From Ashes to Easter

2024년 2월 18일

From Ashes to Easter

< First Sunday of Lent >

 I grew up in Amsterdam, N.Y., a small town in Upstate New York on the Mohawk River. I attended public school. My fifth grade teacher was very anti-Catholic and never missed an opportunity to talk smack against the Church. Back in those days, teachers could say whatever they wanted. There wasn’t much we Catholic students could do but suffer in silence. Until Ash Wednesday! I got up early and went to Mass before school began. I proudly wore my cross of ashes on my forehead. Now it was my teacher’s turn to suffer in silence. Twenty years later when I went to Korea as a Missioner priest, I was surprised when, on Ash Wednesday, many of my parishioners wiped the ashes off their foreheads before they got back to their pews! I guess it’s cultural. In America, if you see someone with ashes on their forehead, it means this person is probably Catholic. In Korea, it means this person forgot to wash their face.

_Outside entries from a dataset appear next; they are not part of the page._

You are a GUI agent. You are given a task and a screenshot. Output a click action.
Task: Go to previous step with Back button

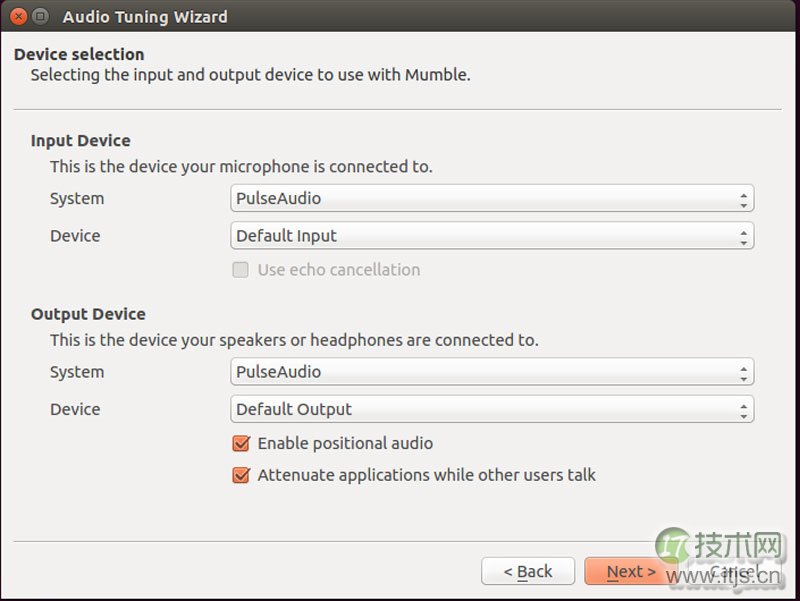pos(528,571)
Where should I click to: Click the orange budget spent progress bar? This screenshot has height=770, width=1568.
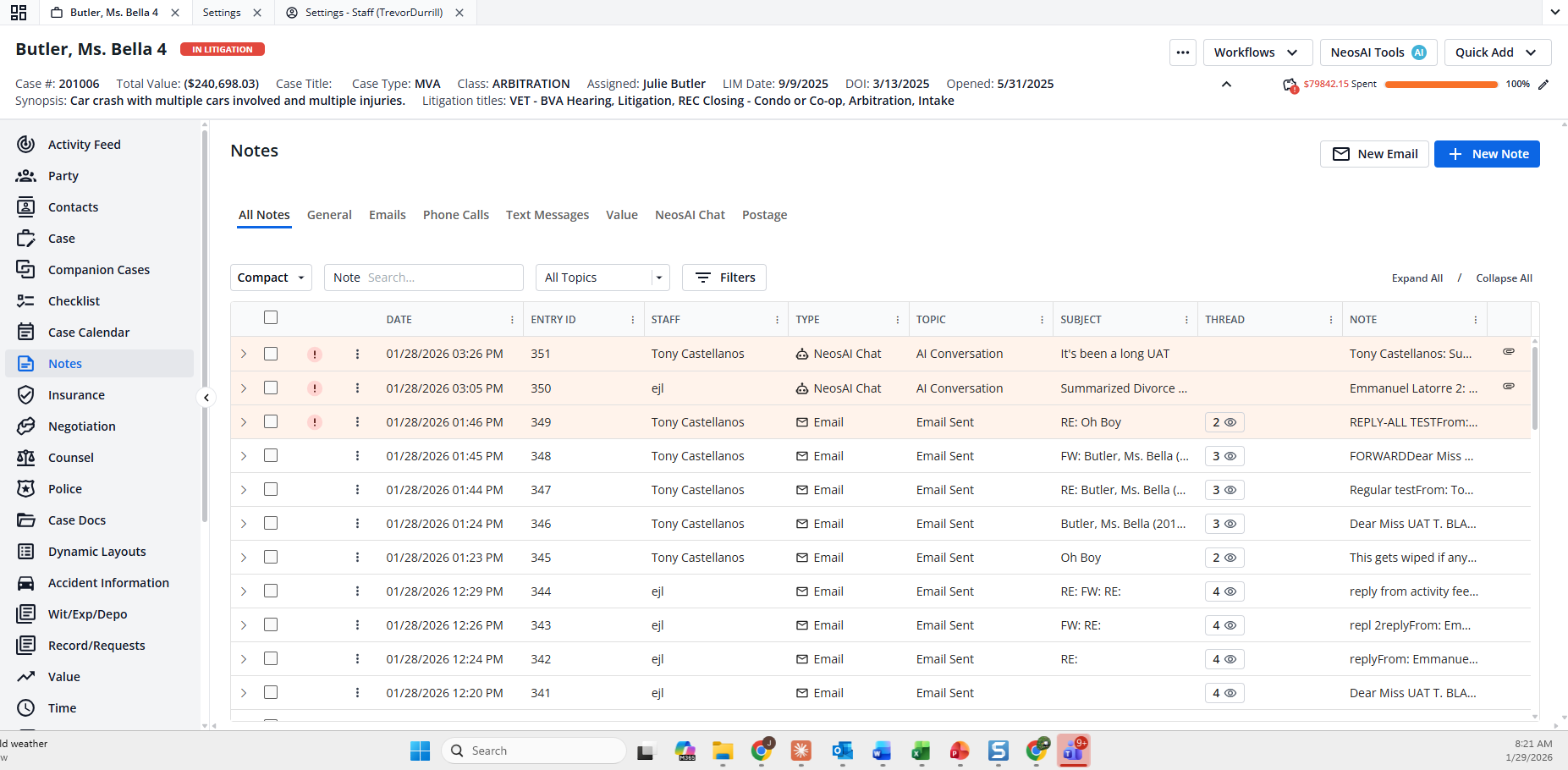pyautogui.click(x=1440, y=85)
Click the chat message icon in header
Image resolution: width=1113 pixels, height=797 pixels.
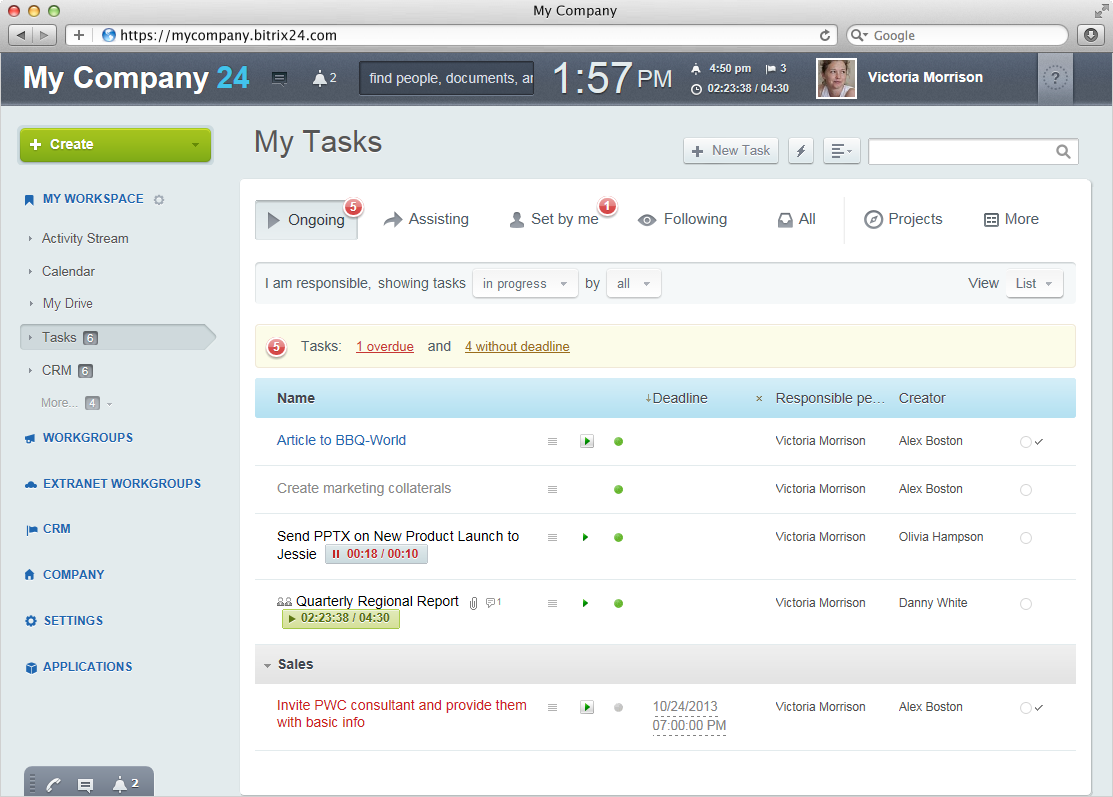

Of course, a cross of ashes on one’s forehead means I–and you–are mortal and, unlike other animals, we know we are going to die someday, for “we are dust and unto dust we shall return.” Most of the year, indeed, most of our lives we fill up our waking hours with activities, material things and noise to prevent us from thinking about death. Jesus went into the desert precisely to confront the temptation to forget we are mortal beings, doomed to die. Lent reminds us of this, but also invites us to think about what we are going to do with the brief time God has given us to live. Everything we own will one day belong to someone else or will be thrown away. All our degrees and awards will be forgotten. What lasts after death is love, for love is of God and God IS love. How we treat one another–especially the poor, the sick, the oppressed, the weak– lasts forever for it builds the kingdom of God. God fashioned us from the Earth, and the Earth came from the stars. Yes, we are made of dust. STARDUST!  Lent invites us to concentrate on things that really matter. And if we live and die with faith in Christ, one day we too will rise from the dead and live with Christ, and the saints, and one another, forever.